If you know Ilana Wexler, you know Eden. They’re so similar you can make the headcanon that this is Wexler in her 30s, and no one can tell you otherwise. If Broad City was your cup of tea, Glazer’s energetic thespian line deliveries will spark nostalgia, like reuniting with an old friend you missed dearly. Every time Glazer rants with rapid hand movements, a wave of serotonin washes over me.

Ilana might've been my queen in 2014, but I wasn’t familiar with Michelle Buteau's game. As Dawn, she perfectly foils Glazer's Eden with her confidence and bluntness, acting as a mother, sister, and friend to her – and the audience’s avatar. The range Buteau brings to the table impresses from the opening credits sequence where she delivers great physical comedy, crawling on the floor in the hospital while in labor, striking the tone in the process. In those beats where their friendship hits a wall, Buteau shows impeccable dramatic edge, firmly dealing with those emotional moments. 

Refreshingly, Babes tells it like it is on the adult friendship front. Through its humor and bold, truthful moments, it deconstructs the tribulations besties face while juggling motherhood and family life in all its crushing demands. In the poorly timed circumstances that affect Dawn and Eden, you actively root for their friendship to prosper. The film balances its focus between parties and their respective, exhaustive chapters. But at the end of the day, their sisterly bond is necessary. 
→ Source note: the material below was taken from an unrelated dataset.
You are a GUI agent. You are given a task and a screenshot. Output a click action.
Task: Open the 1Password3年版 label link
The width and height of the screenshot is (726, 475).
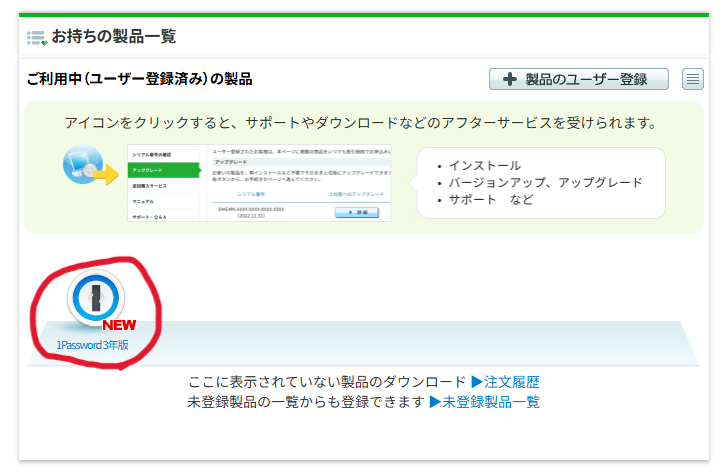92,345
Eden and Dawn's longstanding friendship wouldn't be as investing if it weren't for Glazer and Buteau's lively onscreen chemistry as acting as the film’s beating heart. The peak millennial humor ranging from a "bitch” enunciation banter, pregnancy hype-sesh photoshoots, and a new vacation invention called “Baby Moon” is hilarious. Yet, the distinctive personas of the leads and glowing camaraderie give them all a powerful punch.

Adding a weight of resounding maturity that separates Babes from Broad City is Pamela Adlon's grounded direction, allowing the script to hone a balance between the witty and relatable.  Playing a bit like a Nora Ephron flick (which they reference), Adlon’s personalized depiction of NYC feels as if the viewer is piercing through the veils of her characters’ inner lives – shaping it as a tertiary character. Instead of acting as a playground, the NYC neighborhoods (Astoria-based for Eden and the UWS for Dawn) and the distance between them play into the conflict, especially regarding Eden’s co-dependency on Dawn. Even in the highly romantic yet brief connection shared between Eden and Claude, set through a jazzy, classic rom-com soul, Adlon’s earthly nature in her lens sells the set-up’s most challenging feat: have their meet-cute be so strong, that it contributes to Eden's decision to become a momma. Adlon crafts some of the hottest sexual tension-building I’ve seen this year – even more so than Challengers

Babes is strongly paced, never feeling as if it’s ever overstaying its welcome. However, at times it benches character potential for an extensive comical bit. One in particular involves Bernie (Oliver Platt) as Eden’s agoraphobic “bad” dad who appears briefly and has the richest scene within the movie. Yet, Eden emphasizes how much he sucks on several occasions. So that area is a pretty undeveloped hurdle. 

Babes is a heartwarming, hilarious portrait of what to *REALLY* expect when you’re expecting. Carried by Ilana Glazer and Michelle Buteau’s mother-coded dynamic that makes them glow as besties, this baby-making comedy stands out as one of the biggest bundles of joy this year has to offer.